The following table is providing the average current consumption of the model listed in the table above table (excluding the Anomaly Detection model which has a specific topology). These data can be used as a first estimation of the current consumption and the energy consumption of a new model from just the measurement of its inference time. From the average inference time of t second and the average current of i Ampere for a given input voltage of u Volt. The average energy is easily computed as (t x i x u) in Joule
STM32 Board | STM32U585 160 MHz |
STM32U585 110 MHz(4) |
STM32L4R5 120 MHz Single Bank |
STM32L4R5 120 MHz Dual Bank |
STMWB55 64 MHz |
---|---|---|---|---|---|
Average current (mA) |
9.5 | 5.7 | 23.7 | 24.3 | 10.8 |
STM32Cube.AI (X-CUBE-AI) can also generate a TensorFlow™ Lite for Microcontroller (TFLm) runtime implementation (version 2.5.0 for STM32Cube.AI v7.0.0).
The following table is comparing the TFLm runtime to the X-CUBE-AI runtime.
STM32 Board | STM32 characteristics |
Model Source/Link |
Runtime | Flash (Kbyte) |
RAM (Kbyte) |
Proc Time (ms) |
Version |
---|---|---|---|---|---|---|---|
STM32U585 SMPS B-U585I-IOT02A |
Flash 2 Mbytes RAM 786 Kbytes Freq 160 MHz |
Image Classif.
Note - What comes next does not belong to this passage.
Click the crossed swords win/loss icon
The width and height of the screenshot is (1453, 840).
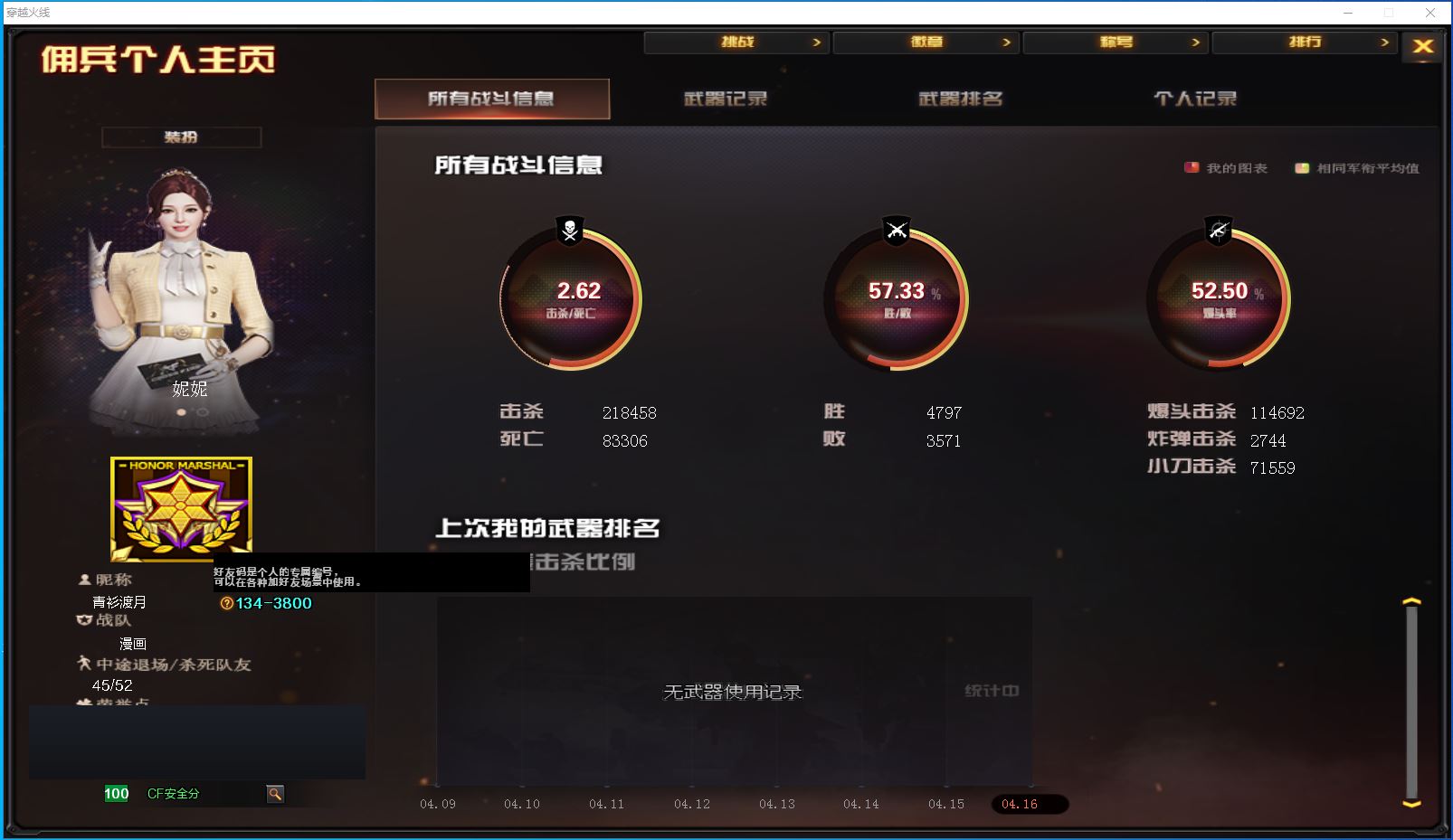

MLPerf™Tiny |
X-CUBE-AI | 77 Kbytes | 49 Kbytes | 164 ms | STM32Cube.AI 7.0.0 STM32CubeIDE 1.7.0 |
STM32U585 SMPS B-U585I-IOT02A |
Flash 2 Mbytes RAM 786 Kbytes Freq 160 MHz |
Image Classif. MLPerf™Tiny |
TFLm | 96 Kbytes | 53 Kbytes | 315 ms | TFLm 2.5.0 STM32CubeIDE 1.7.0 |
STM32U585 SMPS B-U585I-IOT02A |
Flash 2 Mbytes RAM 786 Kbytes Freq 160 MHz |
Visual Wake Word MLPerf™Tiny |
X-CUBE-AI | 214 Kbytes | 37 Kbytes | 157 ms | STM32Cube.AI 7.0.0 STM32CubeIDE 1.7.0 |
STM32U585 SMPS B-U585I-IOT02A |
Flash 2 Mbytes RAM 786 Kbytes Freq 160 MHz |
Visual Wake Word MLPerf™Tiny |
TFLm | 325 Kbytes | 98 Kbytes | 216 ms | TFLm 2.5.0 STM32CubeIDE 1.7.0 |
2. Measurement process
On this performance only the Machine Learning model inference processing is reported. In a complete application, the sensor acquisition, the data conditioning and pre-processing must also be considered.
The STM32 Board column indicates the STM32 reference and the board used for measurement. By default, the STM32 is configured in maximum performance configuration, so with maximum frequency and especially HCLK / AXI clock at maximal frequency. When a different setting is used it is specified (for instance lower frequency to use a different Voltage Scale or for STM32H7, lower HCLK/AXI frequency). When SMPS is indicated it means that the internal voltage regulator used is the SMPS (Switched-Mode Power Supply) step-down converter instead of the LDO (Linear Voltage Regulator).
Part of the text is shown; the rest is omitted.